(Screenshot grounding data)

====

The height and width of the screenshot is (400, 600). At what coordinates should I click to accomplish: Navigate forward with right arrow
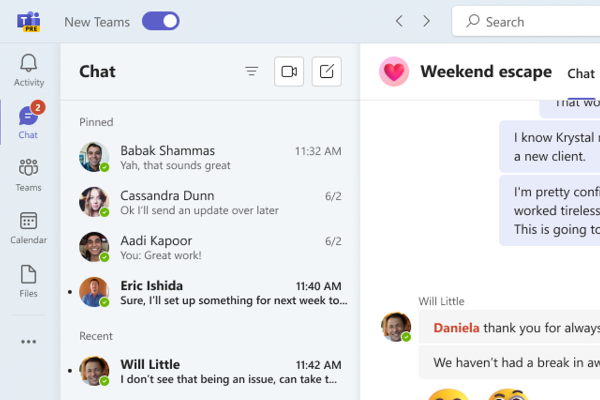pyautogui.click(x=427, y=21)
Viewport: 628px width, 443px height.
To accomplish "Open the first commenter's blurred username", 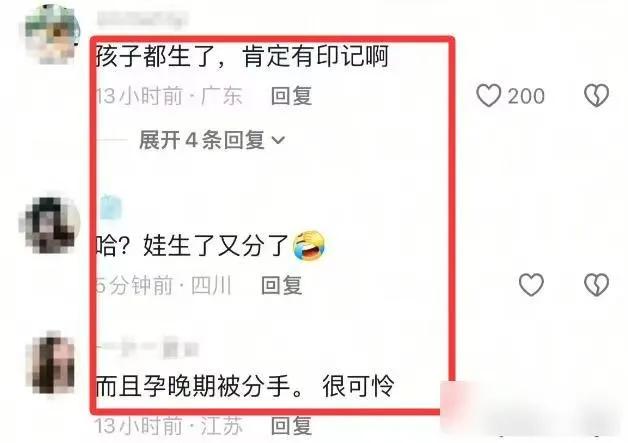I will click(143, 19).
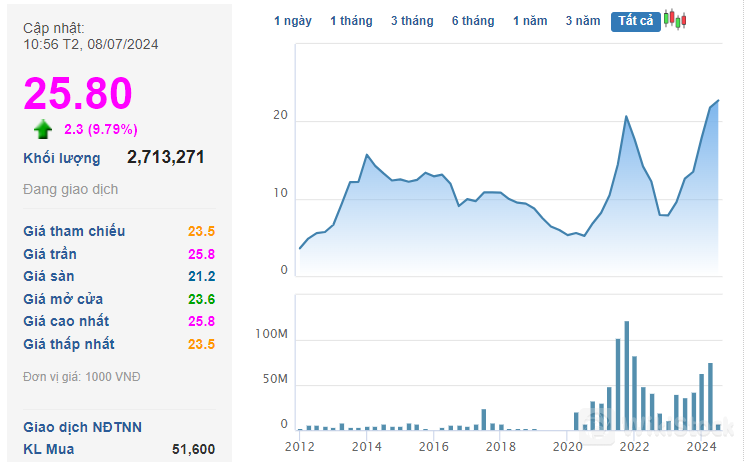The height and width of the screenshot is (462, 744).
Task: Switch to candlestick chart view icon
Action: (675, 20)
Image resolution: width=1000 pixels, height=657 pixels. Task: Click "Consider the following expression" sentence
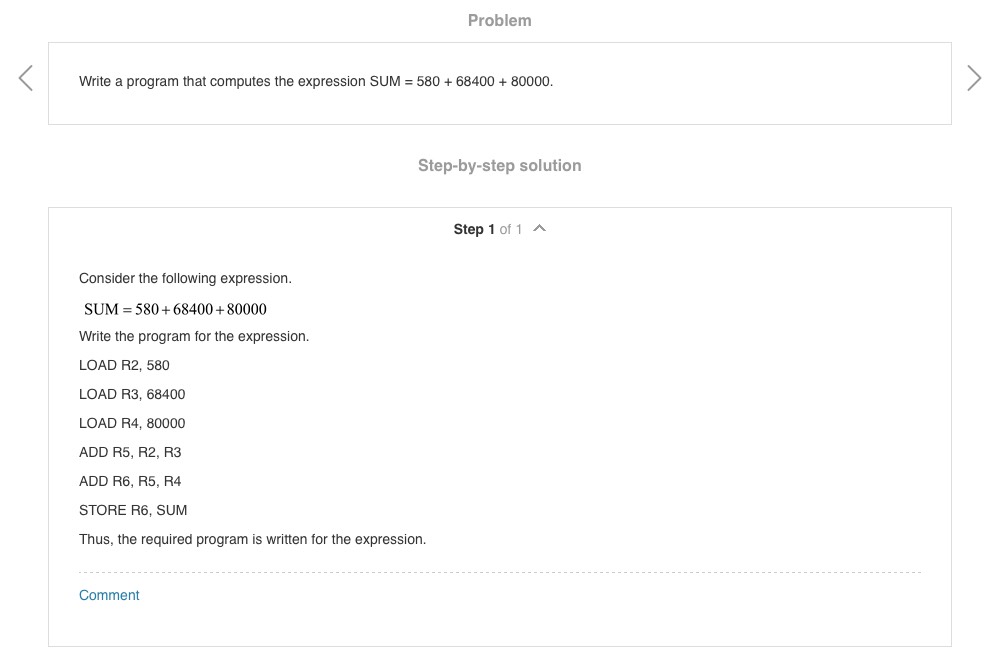[x=185, y=278]
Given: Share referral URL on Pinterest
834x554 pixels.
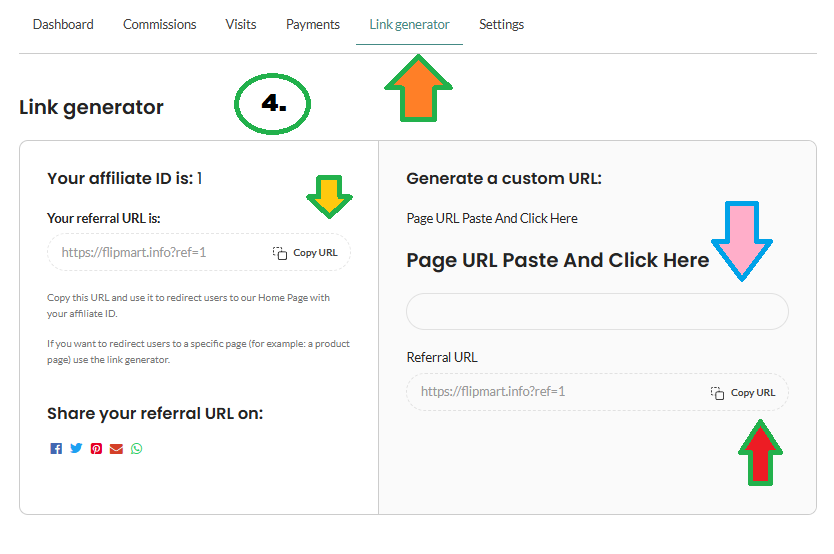Looking at the screenshot, I should coord(96,449).
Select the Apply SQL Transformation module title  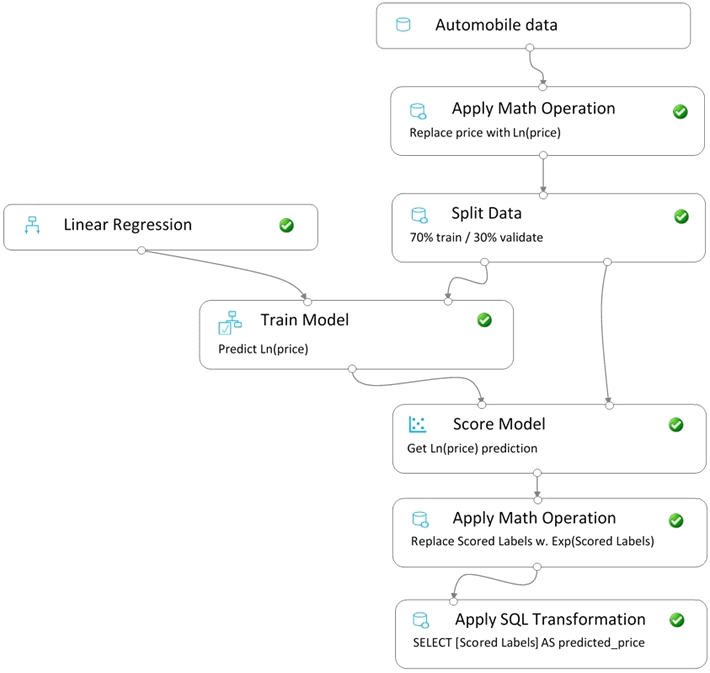[550, 619]

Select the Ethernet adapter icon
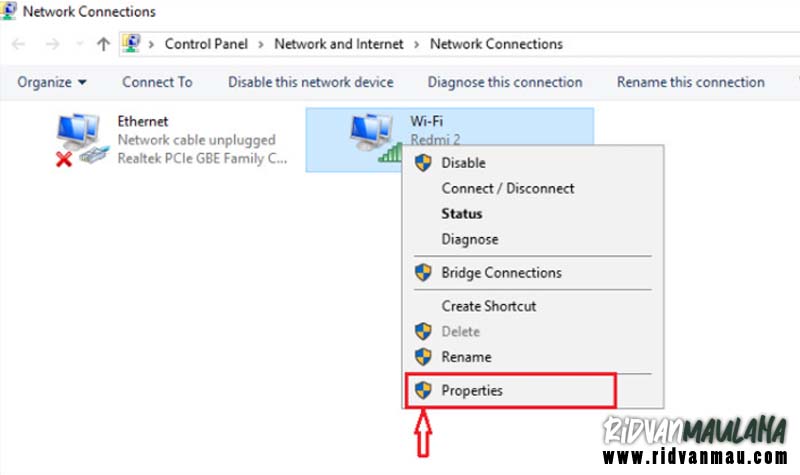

====

Transcribe exactly, please, the lines between the start of the records above and the line holding "Viewport: 628px width, 443px height.", counting both of those lines and omitting pictures.

The height and width of the screenshot is (400, 600). At what coordinates should I click to accomplish: Navigate forward with right arrow
pyautogui.click(x=427, y=21)
Viewport: 628px width, 443px height.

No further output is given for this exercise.